2. The obvious question that needs to be asked: Who is your Player of the Year, Coach of the Year, and Freshman of the Year?
Up to this point, Jon Scheyer is the only player in the ACC's top five in both points and assists and plays for the league's highest-ranked team; he seems a natural choice. Forget it. The one player I'd rather have on my team above any other right now is UNC's Ed Davis. He and Wake's Al-Farouq Aminu are both averaging a double-double, but Aminu is shooting under .500 while Davis's shooting percentage is a whopping .631. Amazing even for a forward. Davis also contributes three blocks a game. Think about it: that's six points a game the other team doesn't get. And 63% shooting! He's not a liability from the line, either, so you can't just hack him. Keep going on that pace and Scheyer might eventually be named POTY anyway, but he won't deserve it.

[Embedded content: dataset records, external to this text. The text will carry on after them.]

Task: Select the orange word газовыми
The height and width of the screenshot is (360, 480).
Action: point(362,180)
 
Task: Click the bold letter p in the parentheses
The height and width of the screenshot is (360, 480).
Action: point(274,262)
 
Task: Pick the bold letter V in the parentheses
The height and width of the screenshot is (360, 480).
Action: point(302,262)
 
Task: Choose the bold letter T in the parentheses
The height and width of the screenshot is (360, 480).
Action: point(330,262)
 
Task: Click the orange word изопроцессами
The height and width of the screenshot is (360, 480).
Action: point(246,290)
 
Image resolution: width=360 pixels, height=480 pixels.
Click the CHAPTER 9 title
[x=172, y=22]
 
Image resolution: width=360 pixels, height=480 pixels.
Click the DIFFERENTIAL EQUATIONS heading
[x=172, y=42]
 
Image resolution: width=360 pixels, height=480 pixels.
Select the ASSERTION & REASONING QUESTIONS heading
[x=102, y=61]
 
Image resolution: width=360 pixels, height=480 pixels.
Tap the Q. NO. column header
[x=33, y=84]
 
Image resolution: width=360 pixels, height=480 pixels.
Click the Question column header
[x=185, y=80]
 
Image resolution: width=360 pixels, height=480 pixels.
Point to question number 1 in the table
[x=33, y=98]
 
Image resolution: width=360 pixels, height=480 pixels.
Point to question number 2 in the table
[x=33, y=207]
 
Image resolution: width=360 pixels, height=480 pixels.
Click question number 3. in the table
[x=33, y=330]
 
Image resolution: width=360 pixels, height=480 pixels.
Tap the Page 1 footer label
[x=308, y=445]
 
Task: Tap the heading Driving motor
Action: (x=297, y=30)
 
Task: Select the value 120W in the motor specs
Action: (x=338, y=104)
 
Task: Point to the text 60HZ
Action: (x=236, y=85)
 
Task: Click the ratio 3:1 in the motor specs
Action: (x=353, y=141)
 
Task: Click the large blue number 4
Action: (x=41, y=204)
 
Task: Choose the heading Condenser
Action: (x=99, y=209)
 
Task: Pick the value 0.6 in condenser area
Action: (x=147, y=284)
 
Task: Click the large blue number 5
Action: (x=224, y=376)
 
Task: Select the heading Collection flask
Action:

With GT's Derrick Favors averaging 12 and 9, there's really not much of a race for Freshman of the Year. Just so he has some competition to beat, C.J. Harris of Wake, Jordan Williams of Maryland, and Michael Snaer of Florida State are making some solid contributions. There aren't any John Wall types in the ACC this year - perhaps a big reason why it's a bit of a down year - but Favors stands well above the competition and barring injury has this thing on lockdown.
Too early to name a coach just yet, but I'll tell you right now it'll be GT's Paul Hewitt if the media's prediction of 4th place comes even remotely close to true, after that 2-14 season last year.
3. The other obvious question: What are your expectations for your own team?
I've gone over this pretty extensively, of course: Make the postseason. Even if it's the CBI. And improve over 11th place and 4 wins.
4. The other other obvious question: Which teams are going dancing?
This looks like a slow year for the ACC, Madness-wise. Duke and UNC are the locks. I'll also put Wake, FSU, and Clemson in. Maryland, bubble team, but they're going to have to make a major showing and probably knock someone else out. That's....pretty much it. Five teams. Six, if all the pieces fall into place, but here's thinking they won't. Four would not surprise either: Clemson and FSU in particular do not inspire the kind of confidence I'd need to give any kind of guarantee.
5. The decade in basketball isn't quite over yet, at least not the way I reckon it. But it's still not too early for reminiscing. What was your team's Game of the Decade? And what one game would you like to have a do-over for?
Best game of the decade?
Yeah.
As for the do-over, it's my question so I get to answer twice. I'm doing this because really these two games are brothers, in that some dipshit whose job it was to arrange and schedule these games made a major-league mistake. And they were both in 2001.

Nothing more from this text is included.